■ Page excerpt
○ ○ ○
Oily Bohunk emerges from the bathroom to find the self-appointed Firehouse Enforcer waiting for him. Bohunk: "We're just chillin'." Hmmm. I see his logic and morality are both as slippery as his oily bohunkery, it seems. Kameelah doesn't slip: "No, you don't chill in people's houses, makin' out in every room. It's disrespectful." He doesn't quite apologize while he's busy excusing his actions with the two-pronged impermeable defense of being "drunk" and "chillin'," and Kameelah tells him that the upstairs (Sigh. Nine weeks in and I still have no idea how many floors this funhouse has) is off-limits to guests. Apparently, Your Honor, Oily Bohunk would like to enter a "Not Guilty" plea on the airtight defense that he was "just chillin'." Claire, finally having found a place in her ears for all of the clip-on costume atrocities that came jangling to earth when they came into contact with the lubricating natural oils produced by snails, slugs, and said oily bohunk, exits the bathroom as well, and Kameelah sends them both downstairs. She goes with them. The fight continues. Bohunk leaves. Bohunk waits outside.
○ ○ ○
■ Provided data
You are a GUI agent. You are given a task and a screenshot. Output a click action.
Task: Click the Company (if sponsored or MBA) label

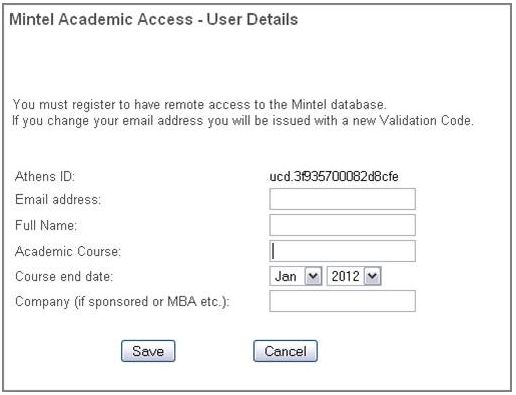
○ ○ ○
■ Aim 1
List everything the recap names as producing lubricating natural oils.
■ Aim 2
Using the recap, mark each statement as agreeing with it (yes) or not (no), and quote the words that decide it: (a) Kameelah tells Bohunk that the upstairs is off-limits to guests. (b) Bohunk offers a full apology for his actions. (c) Kameelah stays upstairs after sending Bohunk and Claire downstairs.

■ Exercise output 1
Snails, slugs, and Oily Bohunk.

■ Exercise output 2
(a) Yes: "is off-limits to guests."
(b) No: "He doesn't quite apologize."
(c) No: "She goes with them."